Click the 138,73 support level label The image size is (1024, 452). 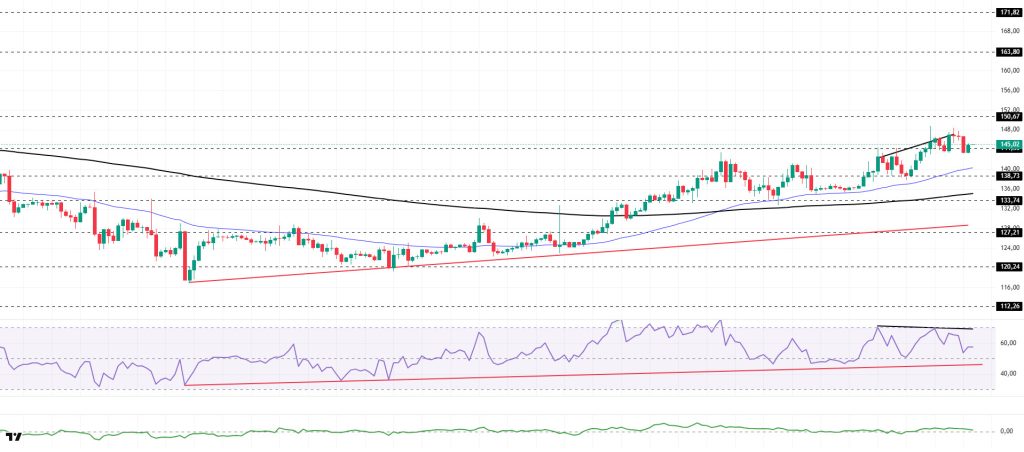point(1007,175)
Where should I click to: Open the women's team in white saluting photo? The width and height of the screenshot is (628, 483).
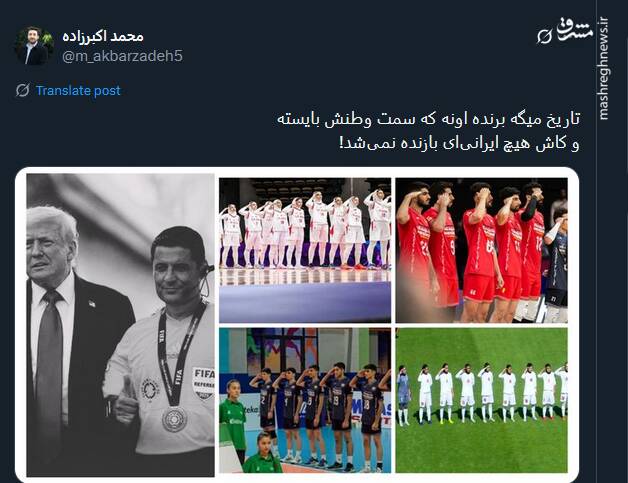click(x=305, y=250)
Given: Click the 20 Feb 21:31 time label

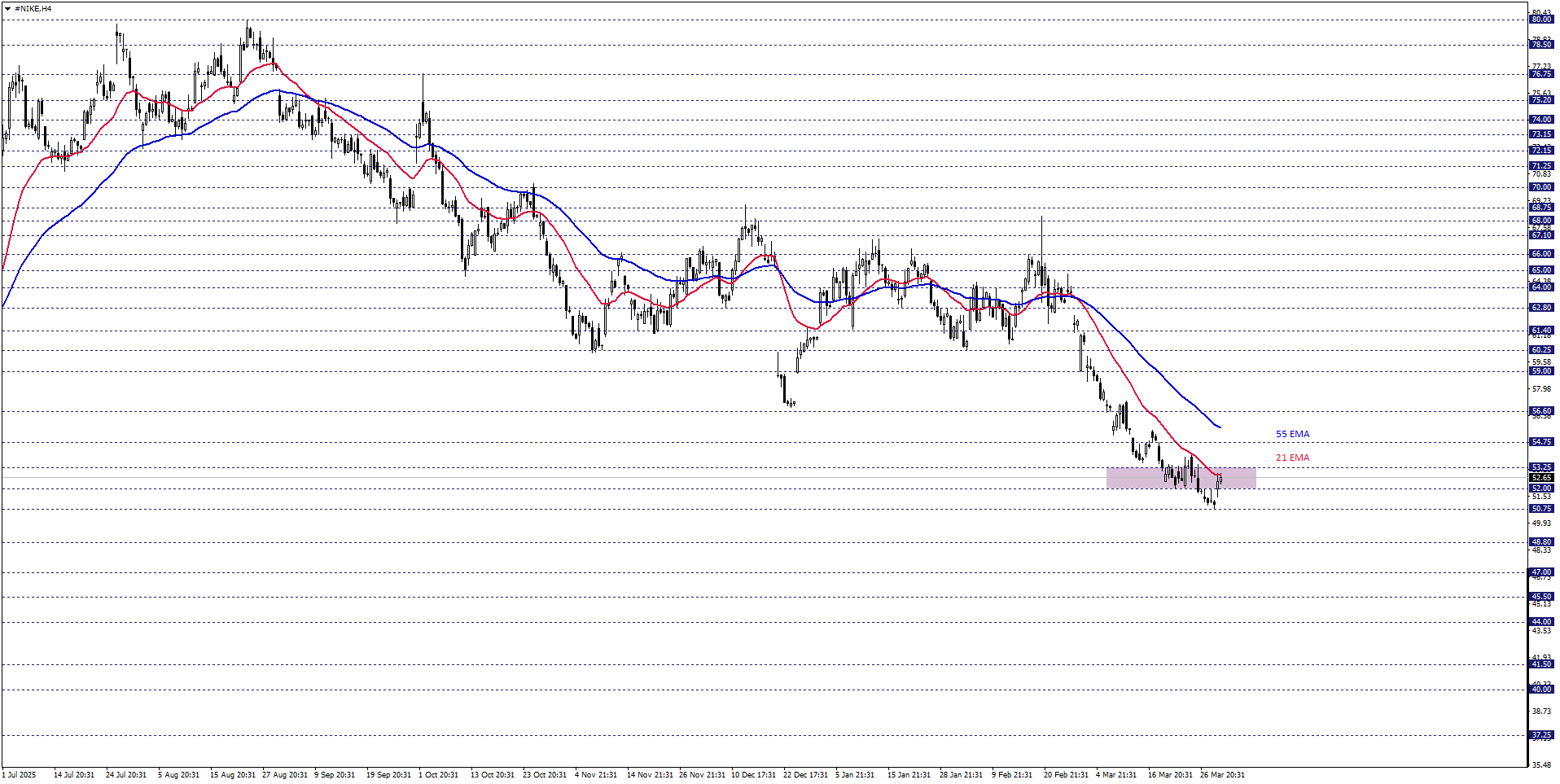Looking at the screenshot, I should [1066, 775].
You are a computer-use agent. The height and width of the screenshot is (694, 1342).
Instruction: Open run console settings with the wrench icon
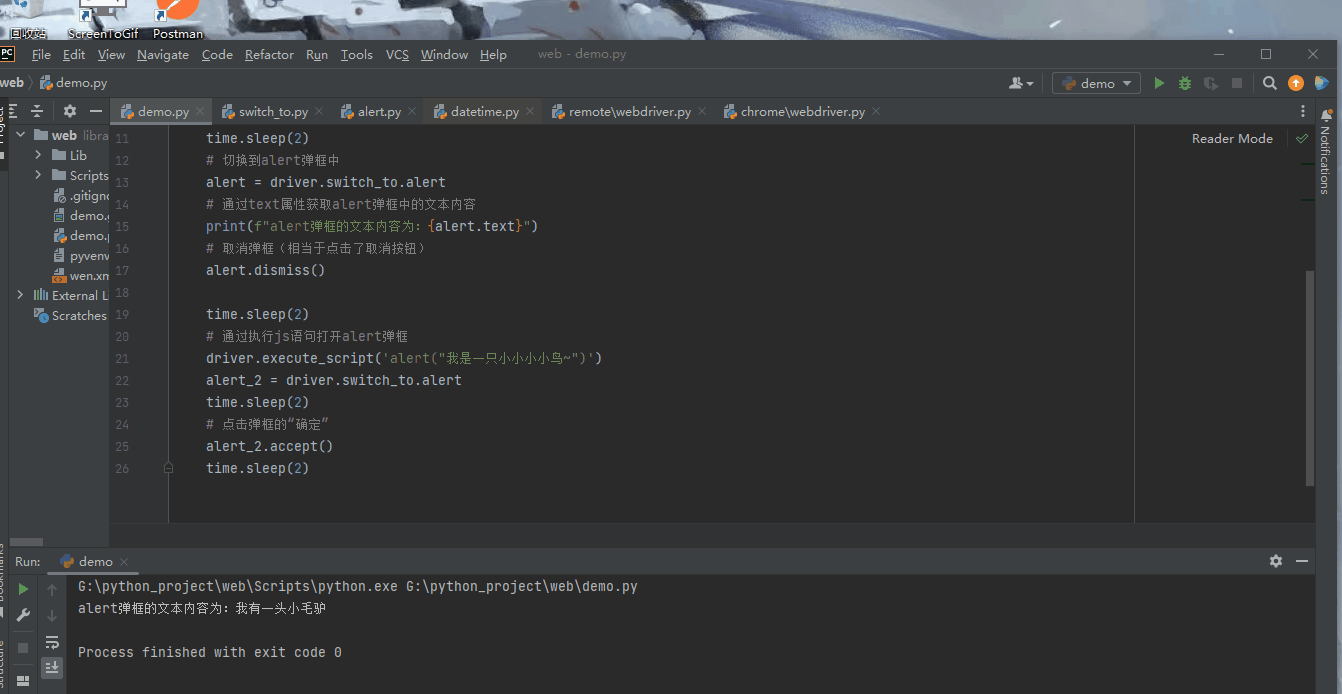pos(23,614)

WHAT YOU WILL DO: Return verbatim every line from the one holding "You are a computer-use" to the end of the records above. Do not copy the pictures.

COMPLETED TASK:
You are a computer-use agent. The height and width of the screenshot is (694, 1342).
Instruction: Open run console settings with the wrench icon
pos(23,614)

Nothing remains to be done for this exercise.